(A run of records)

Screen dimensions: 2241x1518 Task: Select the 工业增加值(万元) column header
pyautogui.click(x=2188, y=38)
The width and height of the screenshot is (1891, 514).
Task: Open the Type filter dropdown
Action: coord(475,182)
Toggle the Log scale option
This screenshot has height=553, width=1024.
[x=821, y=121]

* Goal *
Change every "column header" in the data to "column heading" and leave everything else as it is.

* Exercise response *
Screen dimensions: 2241x1518 Task: Select the 工业增加值(万元) column heading
pyautogui.click(x=2188, y=38)
The width and height of the screenshot is (1891, 514).
Task: Open the Type filter dropdown
Action: coord(475,182)
Toggle the Log scale option
This screenshot has height=553, width=1024.
[x=821, y=121]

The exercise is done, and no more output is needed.